Маме, выбиравшей квартиру, не понравился первый этаж и газовая колонка, зато приглянулся длинный коридор и большая комната с паркетом. А еще узкий палисадник под окнами, отделенный от тротуара низкой чугунной оградкой. Но палисадник никогда не мешал заглядывать в окна всем соседям, с насущными вопросами. В палисаднике росла акация, а потом появилась сирень. Три куста сирени посадили мы с мамой, выкопав их тайком вечером в парке неподалеку.

Мама сразу решила поставить решетки на окна. На что соседка тетя Рая сказала: «Не вздумай. Никто здесь не ставит. Поставишь решетки — тут же обворуют». Хорошо, что мама послушалась мудрую тетю Раю. И не в ворах дело: кроме маминой пишущей машинки «Эрика» у нас не было сокровищ. Я не раз терял ключи. Зимой это было особенно печально. Хотелось скорей к телевизору и газовой колонке. И тогда меня выручала широкая форточка кухонного окна. Протискивался в нее — к теплу и свету.
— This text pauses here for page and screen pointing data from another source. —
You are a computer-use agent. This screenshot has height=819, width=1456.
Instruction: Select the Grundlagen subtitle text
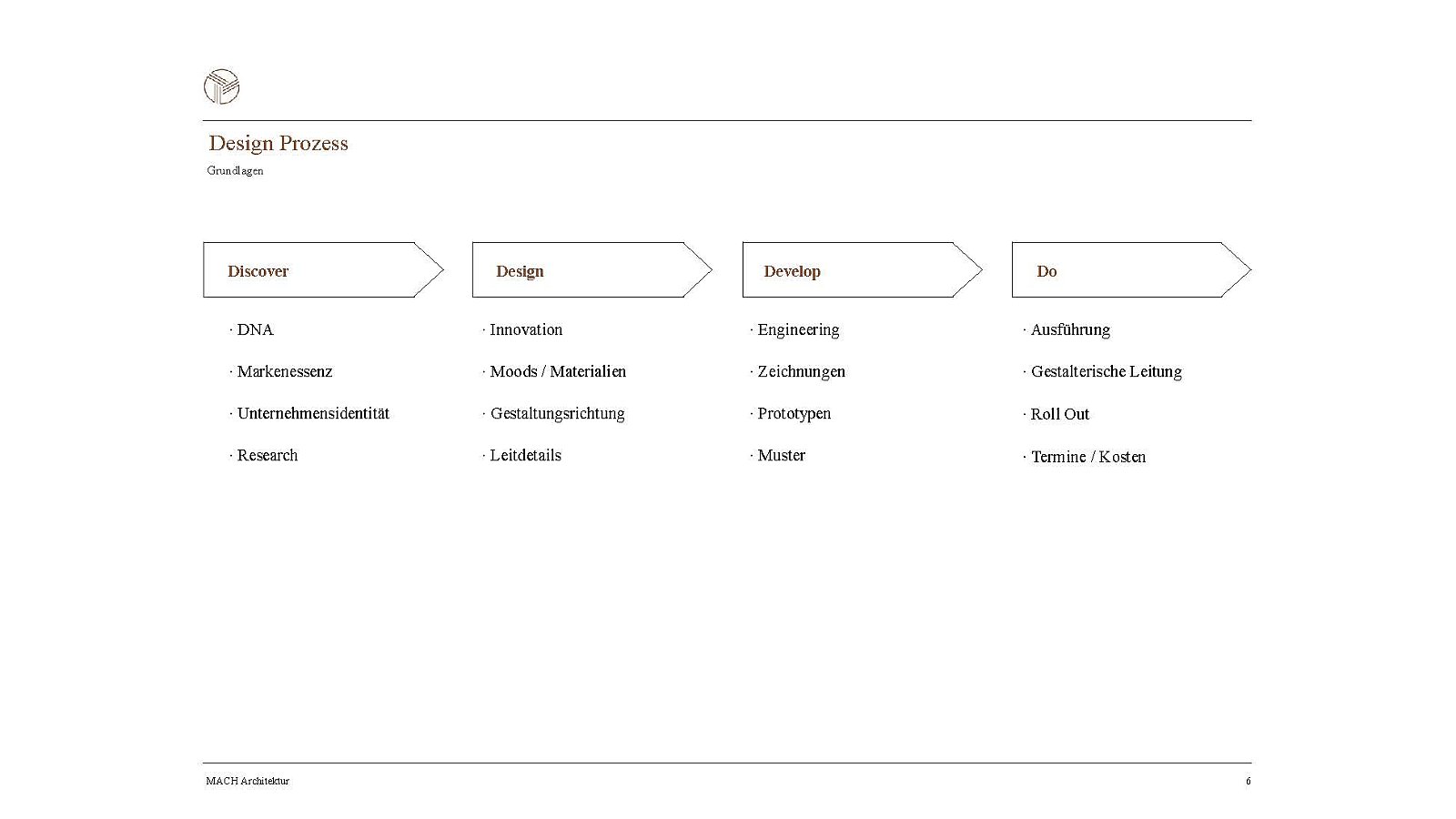click(x=236, y=171)
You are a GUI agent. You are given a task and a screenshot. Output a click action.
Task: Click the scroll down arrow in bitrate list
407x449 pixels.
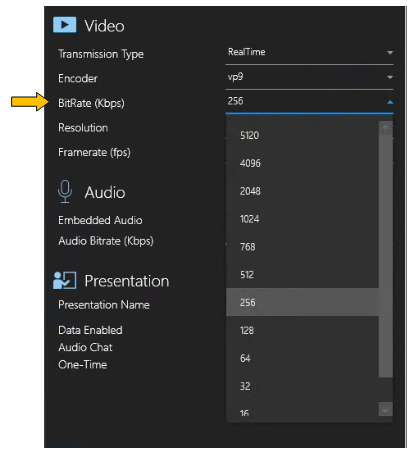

С соседями нам повезло. Гуревичи, Абрам и Рая. Почему суровый еврейский бог занес их в Люблино, за какие грехи прародителей — загадка. Нет, они не были музыкантами и стоматологами. Рая — продавщица в магазине, Абрам — какой-то слесарь. У них сыновья-погодки. Раздолбаи и двоечники. Гуревичи жили бедно: у сыновей все штаны в заплатках. Мама с Раей подружились, заходили друг к другу: то за солью, то поболтать. Когда мы уезжали в отпуск, оставляли Гуревичам ключи, чтобы поливали нашу бегонию и традесканцию.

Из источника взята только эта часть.